07/30/2022: 5:30 PM - 7:30 PM
Portland Marriott Downtown Waterfront
2022: 72nd ACA Annual Meeting
Presenting Author :
Yeast Hsp104 is a member of the AAA+ family of Hsp100 protein disaggregases and plays critical roles in maintaining proteostatsis by collaborating with the Hsp70 molecular chaperone machinery to bind and solubilize protein amyloids and aggregates. Like other related AAA+ unfoldases, Hsp104 forms a hexameric ring complex comprised of two rings of nucleotide-binding AAA+ domains (NBD1 and NBD2) that bind the substrate polypeptides and power translocation through it's central channel. Previous cryo-EM structural work from our lab revealed that Hsp104 adopts distinct helical spiral conformations bound to substrate. From this work we proposed a model for stepwise translocation in which the protomers sequentially release and re-bind substrate through ATP hydrolysis at the spiral seam, alternating between hexameric states defined by 5 and 6 substrate-bound protomers.
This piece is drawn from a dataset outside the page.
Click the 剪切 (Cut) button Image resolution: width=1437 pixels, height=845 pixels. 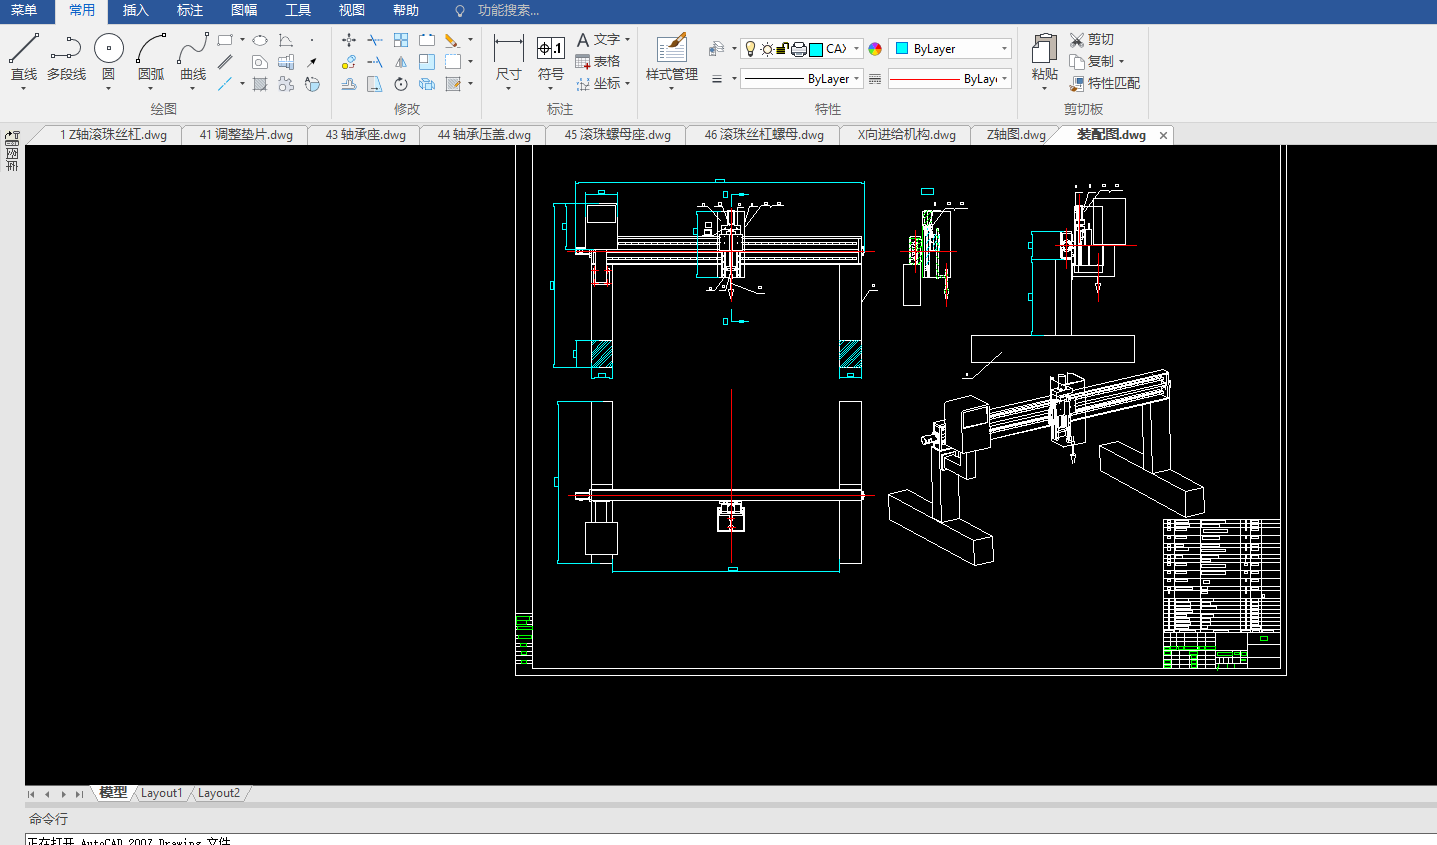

Here we sought to expand these structural studies and characterize the Hsp70 collaboration mechanism by determining structures of an Hsp104-Hsp70 supercomplex. Through extensive cryo-EM classification methods and multi-variability analysis, we determined three substrate-bound conformational states that provide additional support of the stepwise translocation mechanism. We identify low-resolution views of the Hsp70 NBD contacting the middle domains (MD) and stabilizing a remarkable bent conformation of the coiled-coil that positions Hsp70 adjacent to the Hsp104 N-terminal domains (NTDs) and channel entrance. Finally, though 3D classification and focus refinement we achieved structures of the NTD ring and channel entrance that reveal a potential rearrangement for substrate transfer to the AAA+ core. Together these structures reveal a network of allosteric interactions and conformational changes that enable substrate hand-off by Hsp70 in coordination with the Hsp104 translocation motor.